Bowling teaches labor and employment law in addition to a course he designed on lawyers and personal well-being, and he also leads seminar courses exploring the connection between happiness, legal professionalism, and work satisfaction. During his 25-year career with Coca-Cola Enterprises, Bowling held many roles, including senior vice-president of human resources. As part of his teaching award, Bowling will receive a $5,000 stipend.
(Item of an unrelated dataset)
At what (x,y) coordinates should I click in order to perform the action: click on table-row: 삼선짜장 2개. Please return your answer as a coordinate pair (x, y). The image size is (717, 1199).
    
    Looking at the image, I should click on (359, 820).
This support was generously provided by The Class of 1967 Fund.
"To be recognized by our students for this award is one of the great honors of my life,” he said. “It shows students appreciate experienced practitioners with a love of teaching and mentoring who can work alongside our world-class permanent faculty to offer them the finest and most balanced legal education possible. In that sense, the award isn't just in recognition of me, but in recognition of all members of the extended faculty who bring practical wisdom and life experience into our classrooms."
Bowling said that his teaching approach includes "bringing positive energy, engagement, and humor into every class, every day.”
“I realize I am competing with multiple demands on students' attention so I switch gears a lot during a class, mixing lecture, open discussion, and hands-on experimentation,” Bowling said. “Nobody gets bored and they retain more information, I believe. Also, my focus is more than on just teaching students to ‘think like lawyers.’ I want students to think like complete professionals, recognizing that emotion and psychology are of critical importance in the practice of law, not just analysis."